Ein paar Jahre lang konnte man glauben, die Stasi-Hysterie und Bloßstellung ehemaliger »IMs« hänge ursächlich mit der Regierungs- und Definitionsmacht der CDU über die erste Periode des vereinigten Deutschlands zusammen. Sie schien Handhabe zu bieten, Politiker wie Gregor Gysi und Manfred Stolpe, Exponenten der in Ostdeutschland mit der CDU konkurrierenden Parteien, auf einem Nebenfeld niederzumachen. Dieser Versuch brach in dem Maß zusammen, wie die Politik der Kohl-Regierung immer glückloser wurde und schließlich auch vor dem Hintergrund der Stasi-Verdächtigungen nicht mehr leuchtete. Doch jetzt beginnt eine neue Verdächtigungswelle. Diesmal geht es um zigtausend Westdeutsche, die sich, weil sie für die Stasi spioniert haben sollen, der Gefahr des Berufsverbots ausgesetzt sehen. Seit zwei Monaten beschäftigt der Pilotfall des Professors Rolf Rosenbrock vom Wissenschaftszentrum Berlin (WZB) die Presse - er wird nicht der einzige bleiben.
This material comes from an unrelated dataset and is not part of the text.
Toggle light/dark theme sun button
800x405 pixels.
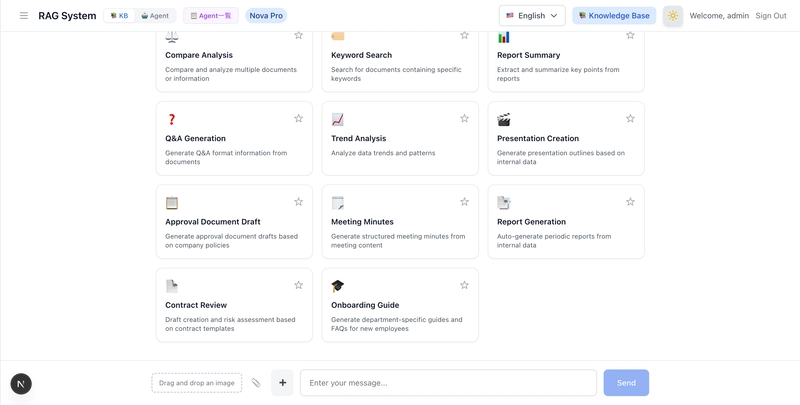point(672,16)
Warum gerade jetzt? Weil der amerikanische Geheimdienst CIA der Bundesregierung in den nächsten Wochen die vollständige Kopie einer IM-Doppelkartei übergeben wird, die er in der Wendezeit ergattert hat. Bislang wurden nur ausgewählte Vorgänge mitgeteilt. Es handelt sich um eine Kartei mit Deck- und eine mit zugeordneten Klarnamen. Professor Rosenbrock gehörte schon zu jener Auswahl, an deren Publikwerden die CIA selbst ein Interesse hatte. Bereits 1992 wurde er deshalb in Deutschland vernommen. Die Untersuchung, ob er mit einem IM »Maurer« identisch sei, musste aber ergebnislos abgebrochen werden. Es war ja bekannt, dass die Stasi gelegentlich auch Menschen Decknamen verpasste, die sie ohne deren Wissen abschöpfte. Eine von Rosenbrock unterzeichnete IM-Verpflichtung konnte niemand vorweisen, auch von den Berichten »Maurers« fehlte jede Spur.
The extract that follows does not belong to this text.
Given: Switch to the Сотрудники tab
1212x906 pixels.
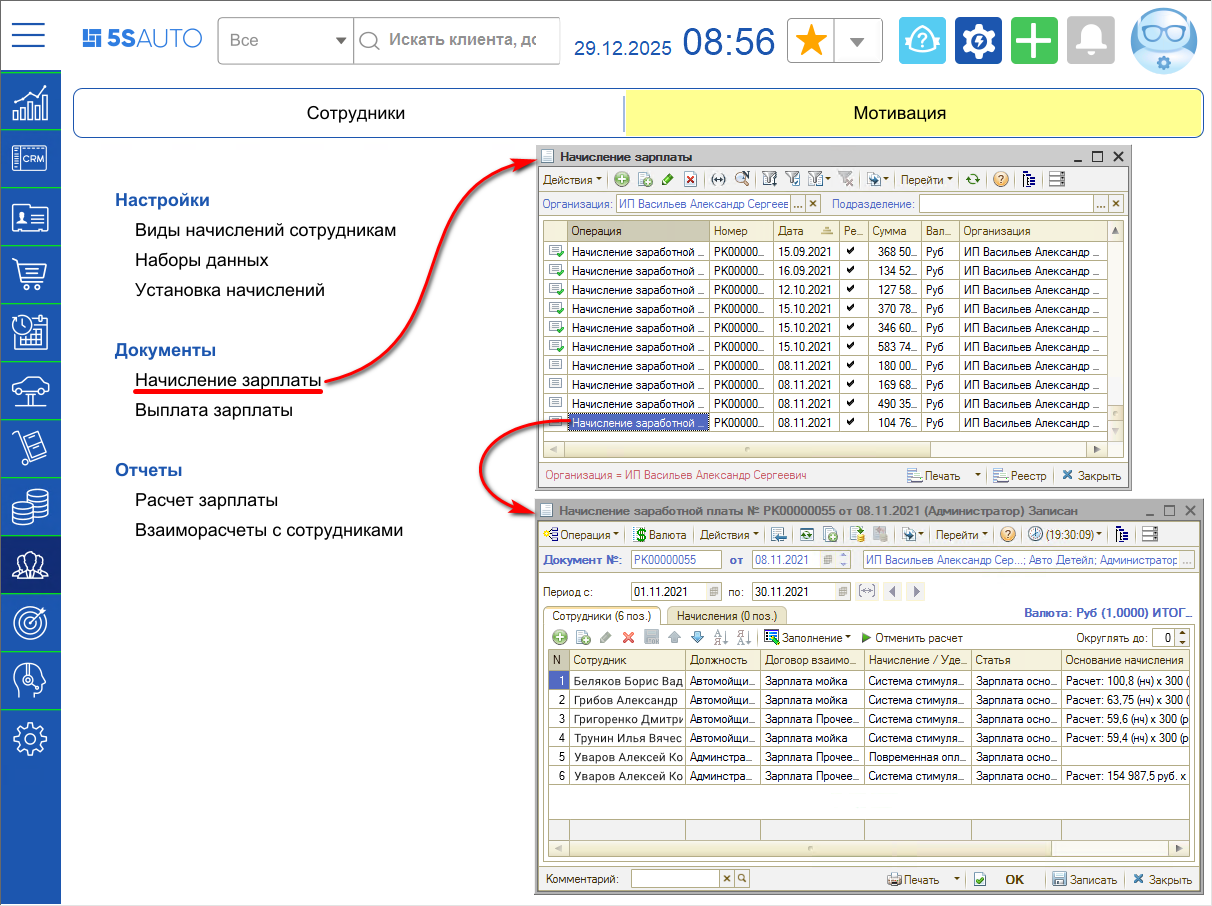Looking at the screenshot, I should 355,113.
Der Fall wurde neu akut, als es der Gauck-Behörde Anfang 1999 gelang, die Stasi-Datei SIRA (»System, Information, Recherche der Aufklärung«) zu decodieren. Das ist eine Art Posteingangsbuch der Stasi: Jeder IM-Bericht wurde hier nach Umfang, Inhalts-Stichwort und Angabe der Quelle erfasst. Da man bereits wusste, dass es einen IM »Maurer« gegeben hatte, war es nicht überraschend, seine Registriernummer hier verzeichnet zu finden. Die Berichte selbst hatte man damit freilich immer noch nicht, und wer sich gar für Verpflichtungserklärungen interessiert, kann mit SIRA überhaupt nichts anfangen. Dennoch ist diese Datei für Rosenbrock nicht unerheblich, taucht er doch einmal im Klarnamen auf - und zwar als Ausgespähter, was nicht gerade für seine Identität mit »Maurer« spricht. Umgekehrt hätte aber der Umstand, dass dieser ihm zugeordnete Deckname nun ausgerechnet in SIRA steht, dem WZB-Professor eigentlich zur Entlastung verhelfen müssen.
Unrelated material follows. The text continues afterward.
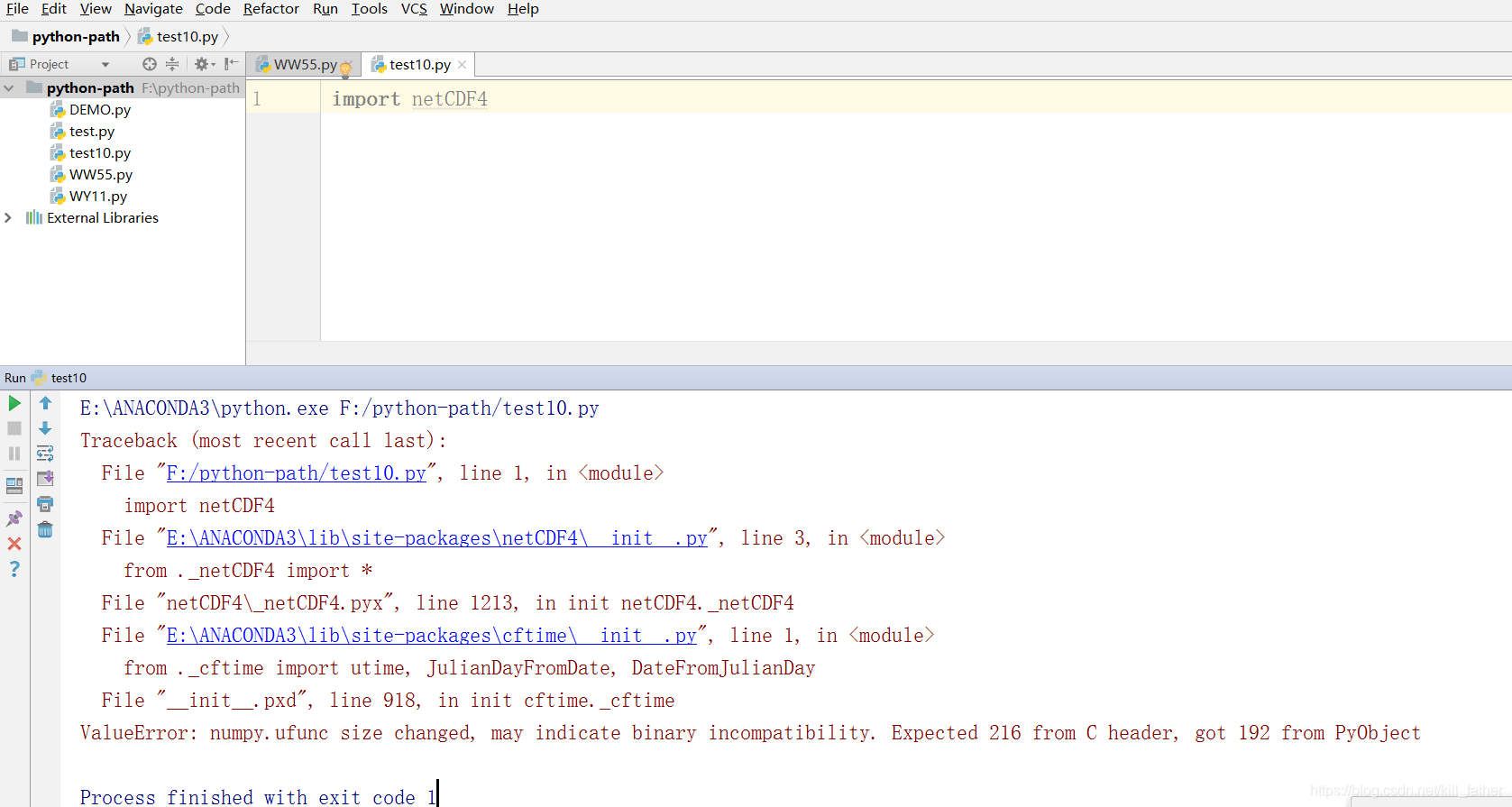Clear all output with trash icon

(45, 529)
Denn die Gauckbehörde selbst hat sich über »Möglichkeiten und Grenzen bei der Recherche in SIRA« eingeräumt: »Konspirative Gründe führten dazu, dass man die abgehörten Informationen als Angaben eines inoffiziellen Mitarbeiters ausgab.« Muss man damit bei IM-Vorgängen ohnehin immer rechnen, wenn keine Verpflichtungserklärung vorliegt, so galt das für SIRA in gesteigertem Maß, denn »in Abweichung von den übrigen MfS-Diensteinheiten führte die HVA (Hauptverwaltung Aufklärung) auch zu Kontaktpersonen, also Personen, die sich nicht für eine Zusammenarbeit verpflichtet hatten, Personalunterlagen.« »Deshalb«, so die Gauck-Behörde, »ist es wichtig, SIRA-Recherchen durch andere Unterlagen abzustützen« - die es im Fall Maurer-Rosenbrock nicht gibt.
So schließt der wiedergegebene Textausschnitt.